Saint Pio of Pietrelcina
By
Agnes the Postulant
A Biographical Sketch
Padre Pio was born in
1887 in a small town of Pietrelcina in southern Italy. He entered the novitiate
of the Capuchin Franciscan Friars in 1903 and was ordained a priest in 1910.
Soon after his ordination, he received the invisible stigmata and bore it for
eight years. In 1918, while he was making thanksgiving after a Mass, he
received the visible stigmata and bore it for fifty years. Through his gifts of
prophecy, reading hearts and other charismatic gifts he was able to attract and
convert thousands of souls separated from God. Padre Pio was painstakingly
faithful to the ministry of confession to the very end of his life. It is
estimated that Padre Pio heard about five million confessions in his lifetime.
He frequently heard confessions fifteen to nineteen hours a day. On the morning
of September 22, 1968, he heard his last seven confessions and passed into
eternity during the following night.
A Model Capuchin Franciscan Friar
Padre Pio has received
wide publicity throughout the world by reason of the extraordinary aspects of
his long life: stigmata, bilocation, ability to read hearts, etc. However, if
it is God’s will to propose him to the world as a model of Christian life, it
will be for the high degree of virtue he showed at all stages of his religious
life. Throughout his religious life he allowed himself no halfway measures.
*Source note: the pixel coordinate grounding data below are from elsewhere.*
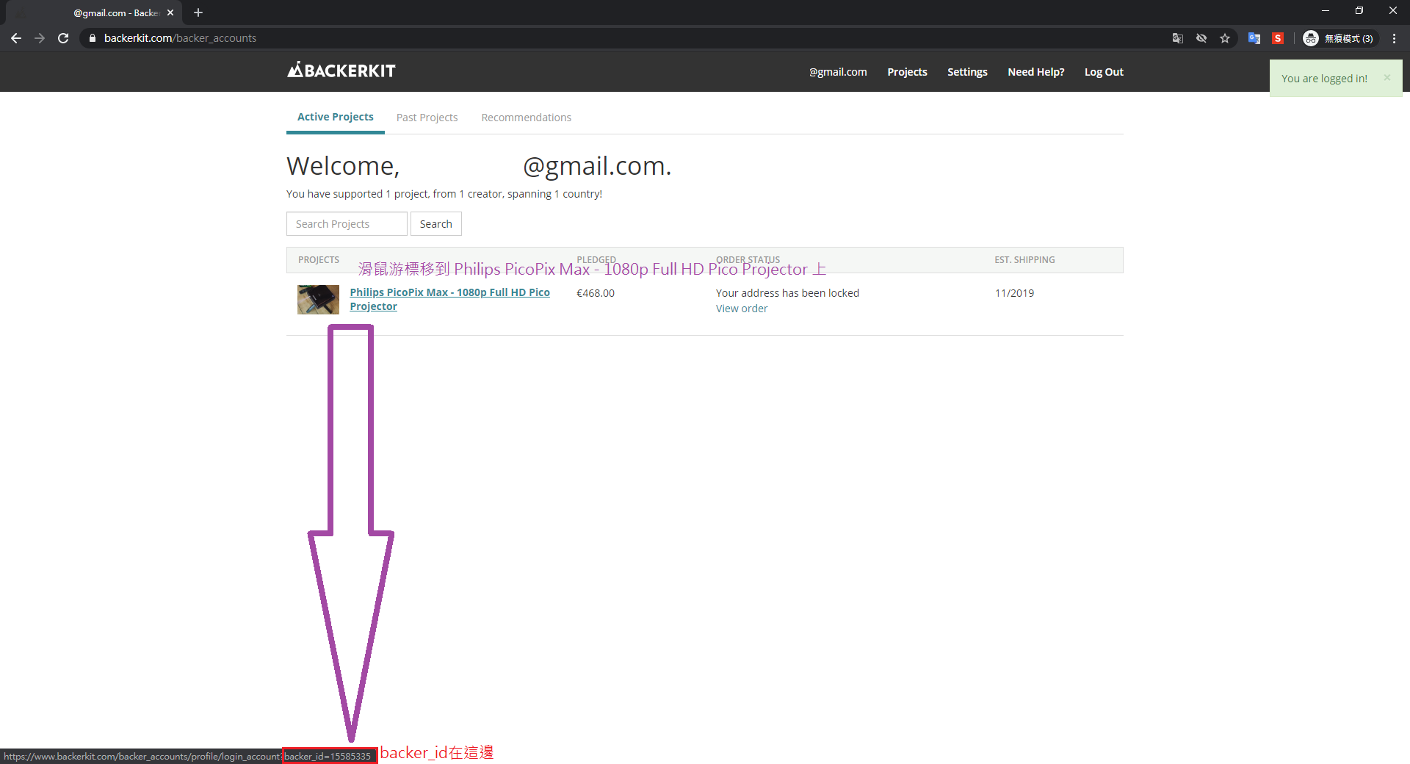
Task: Open the View order link
Action: tap(741, 309)
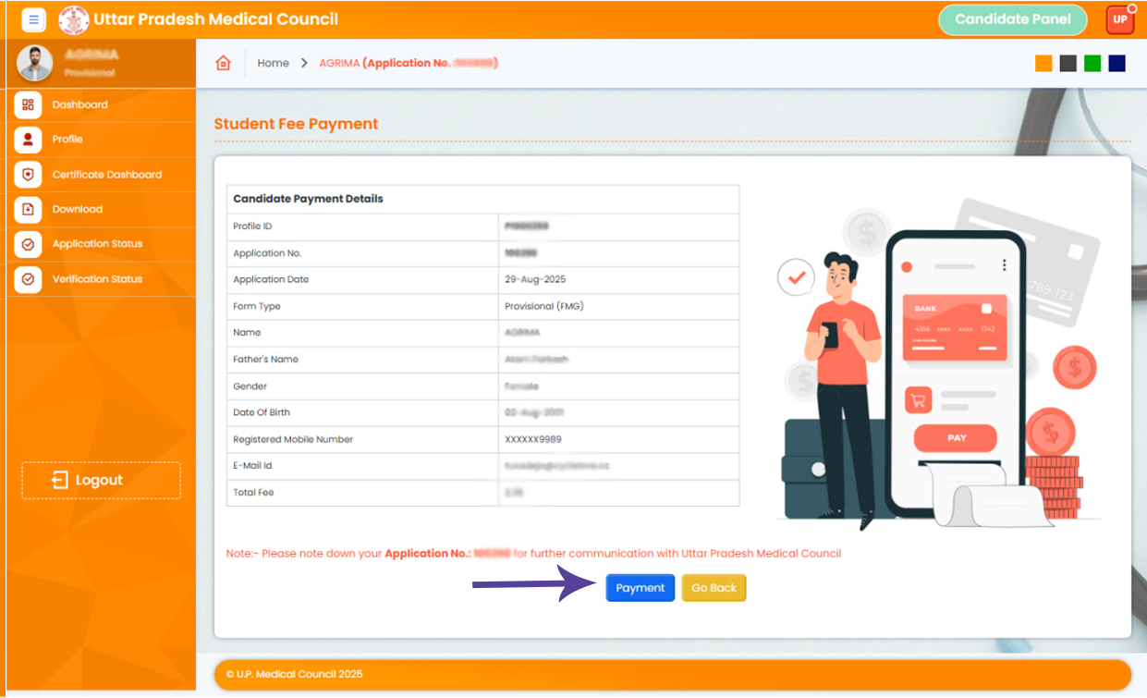Viewport: 1147px width, 698px height.
Task: Click the Profile person icon
Action: click(x=28, y=140)
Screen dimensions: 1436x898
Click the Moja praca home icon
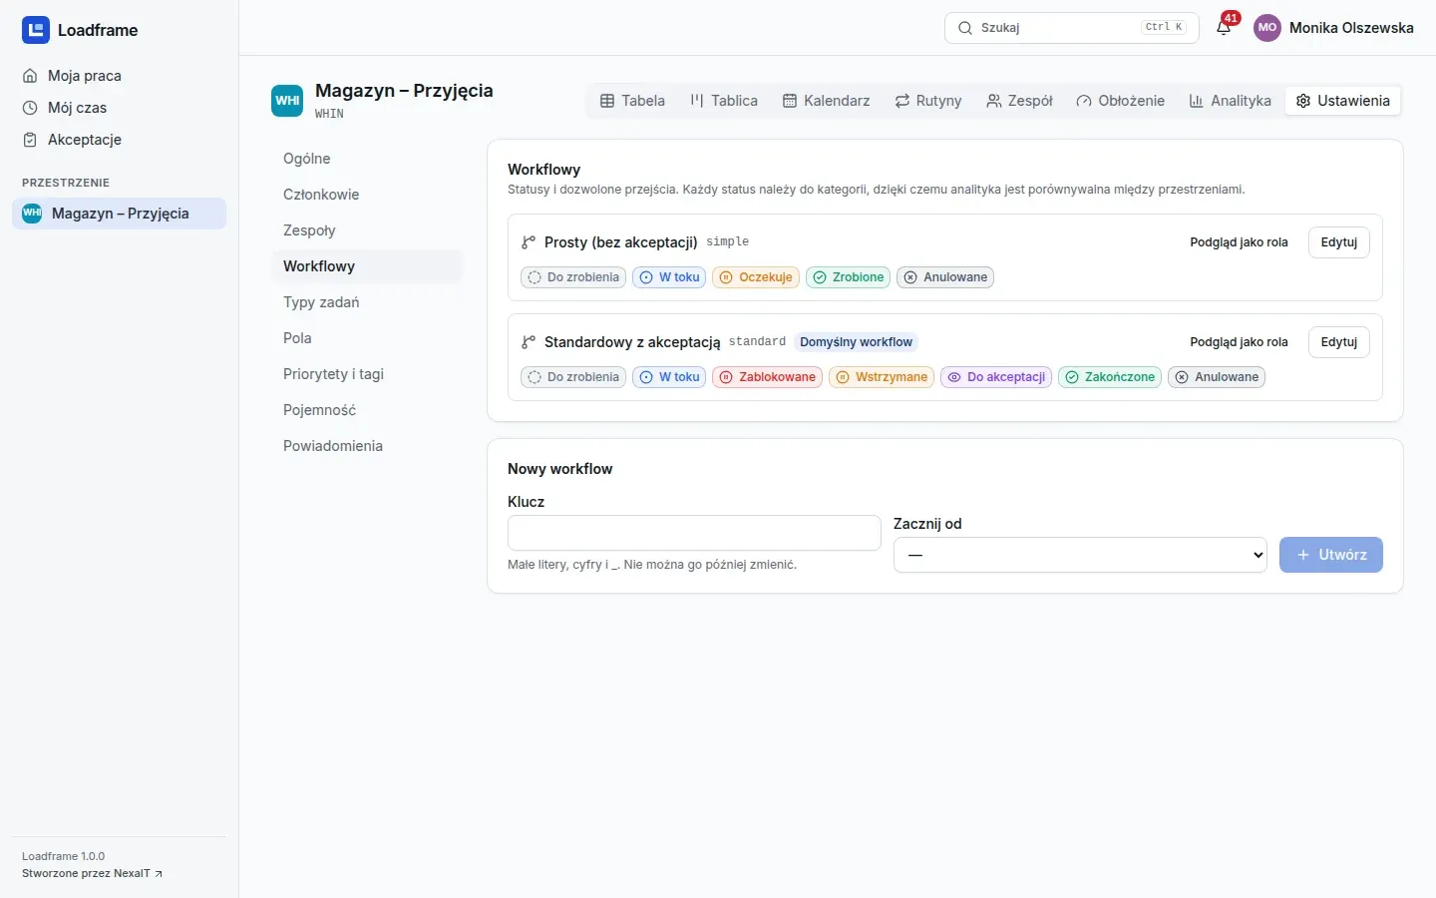(30, 76)
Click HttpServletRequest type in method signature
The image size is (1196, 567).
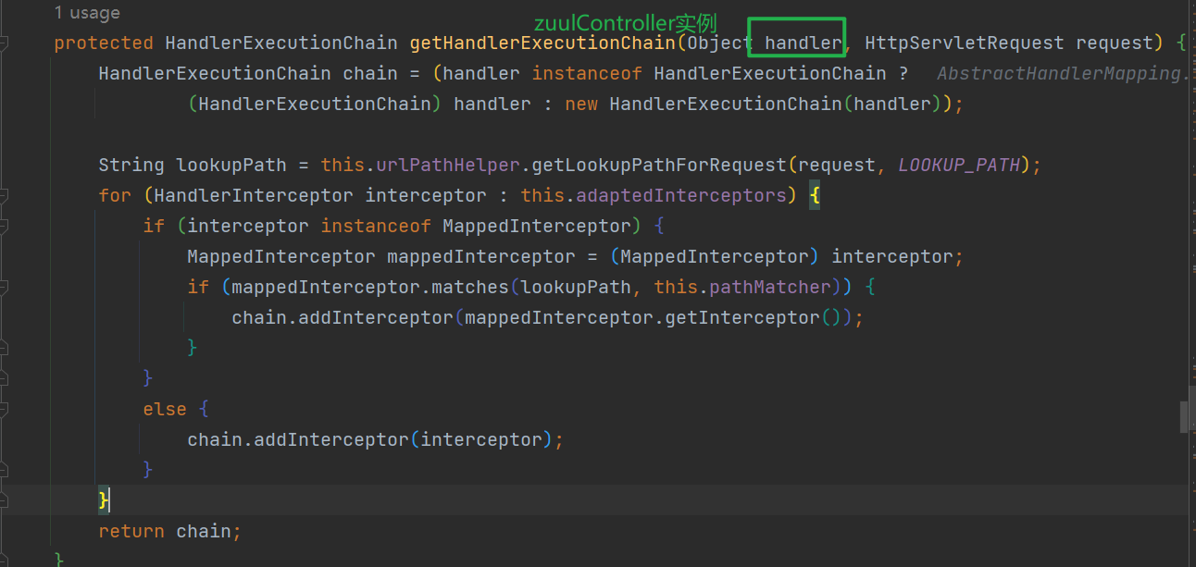964,43
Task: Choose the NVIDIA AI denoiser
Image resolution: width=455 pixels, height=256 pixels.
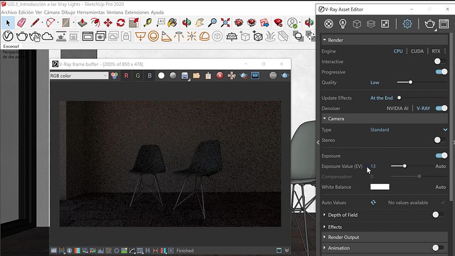Action: click(397, 108)
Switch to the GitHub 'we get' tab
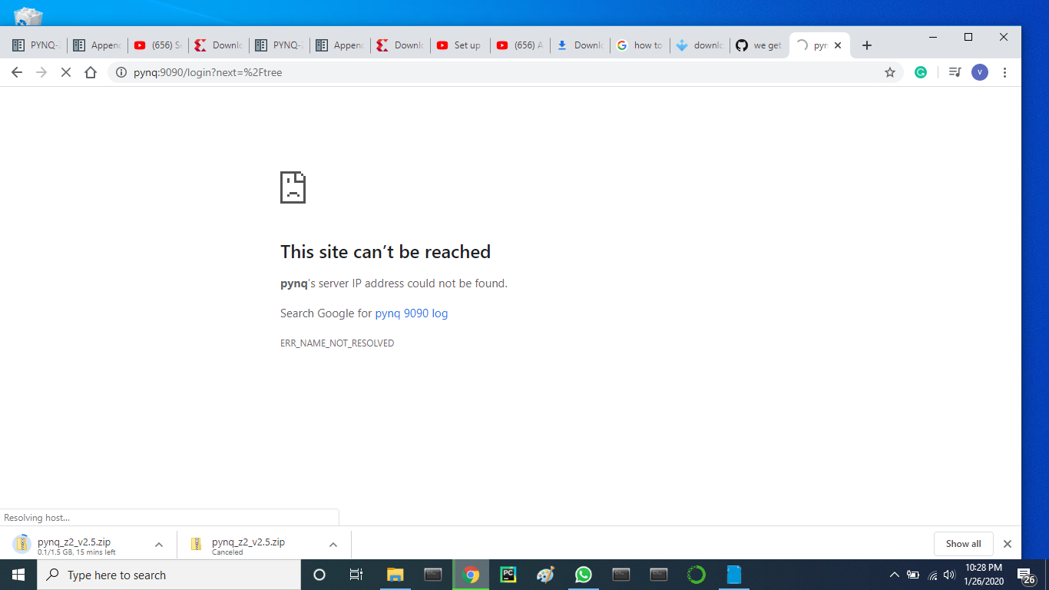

Self-denial, mortification, perseverance and sacrifices even in small things
expressed his great love for God and souls. On one occasion he spoke of his
mission on earth: “I, a friar and a priest, have a mission. As a friar, as a
Capuchin, it is the perfect and devoted observance of my Rule and vows.” He
loved St. Francis of Assisi with great veneration and devotion. For sixty-five
years he was a son of the Poverello of Assisi and lived the perfect observance
of the Holy Rule. He died after renewing the professions of his vows a final
time. Indeed, he is considered by many as the 20th century St.
Francis.
A Priest, a Perfect Victim
Padre Pio knew very well
that to become a priest one must also be a victim as well. He offered himself
totally, without holding back in any way. Padre Pio’s life was one painful
passion, a succession of trials and sufferings in his body and soul. Padre Pio
was fully aware of what it cost Christ to redeem men from sin. He freely paid
the price for sin and ransomed countless sinners, suffering in union with the
redeeming Passion of Jesus. His ardent desire to save souls was a powerful
practical force that pushed him to action. His terrible sufferings of every
kind – physical and moral, the interior torments, calumnies of the worst type,
loss of blood, the apostolate of the confessional – poured an immense good into
Christ’s mystical body.
The Three Loves of Padre Pio: Christ,
the Church, and the Blessed Mother
These are Padre Pio’s three great loves.
These loves are intimately connected; they constitute one love reciprocally
strengthening each other.
His whole life bore out his heroic submission to lawful authority out
of love of God. For him the Pope was the gentle Christ on earth. The most
sincere proof of his fidelity to the Church stood out above all when obedience
cost him much. There were serious calumnies against Padre Pio’s doctrinal
soundness, his morals, and his mental competence. Form 1931 to 1933 he was
secluded in his friary suspended from hearing confessions and forbidden to have
any contact with the faithful. Through it all, he would say, “Sweet is the hand
of the Church, even when she strikes, for it is the hand of the Mother.” Padre
Pio was very severe with those who attacked authority because they felt unjust
restrictions had been placed on him. The mayor of San Giovanni Rotondo had
prepared an article which he intended to have printed in defense of Padre Pio.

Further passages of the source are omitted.